The National Security Agency campus in Fort Meade, Md.

Credit: Associated Press

The National Security Agency uses a variety of means to overcome encryption technologies, such as supercomputers, technical strategies, court orders, and persuasion, according to documents leaked by former NSA contractor Edward Snowden. The documents show that NSA has cracked much of the encryption technology that protects global commerce and banking systems, trade secrets, and medical records, and secures the emails, Web searches, Internet chats, and phone calls of users worldwide. "For the past decade, NSA has led an aggressive, multipronged effort to break widely used Internet encryption technologies," according to a 2010 memo from Britain's Government Communications Headquarters.

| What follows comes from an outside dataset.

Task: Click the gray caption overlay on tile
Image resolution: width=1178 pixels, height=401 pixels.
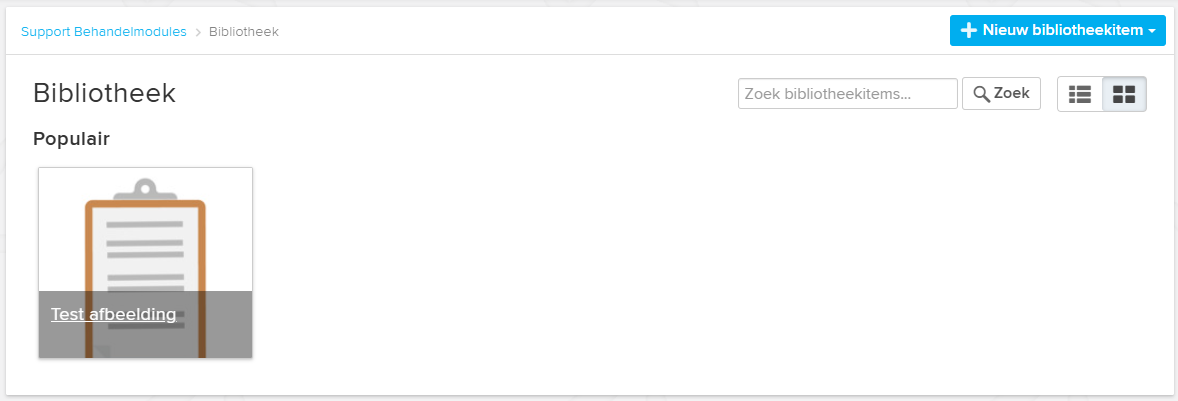Action: (x=145, y=324)
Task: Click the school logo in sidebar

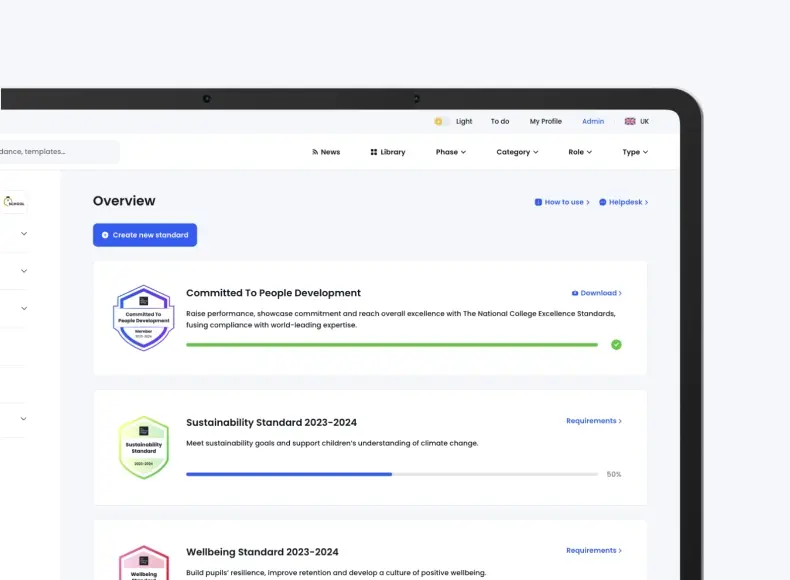Action: (x=15, y=202)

NSA's efforts to decipher secured information are restricted to those cleared for a highly classified program dubbed Bullrun, according to the documents. The extent of NSA's decoding capabilities is known only to a few top analysts from NSA and its counterparts in Britain, Canada, Australia, and New Zealand. The documents show how the agency works with Internet companies to compel them to comply with court orders, use their encryption keys, or alter their software or hardware.

The documents also reveal that NSA spends more than $250 million annually on its Sigint Enabling Project, which "engages the U.S. and foreign IT industries to covertly influence and/or overtly leverage their commercial products' designs" to make them "exploitable."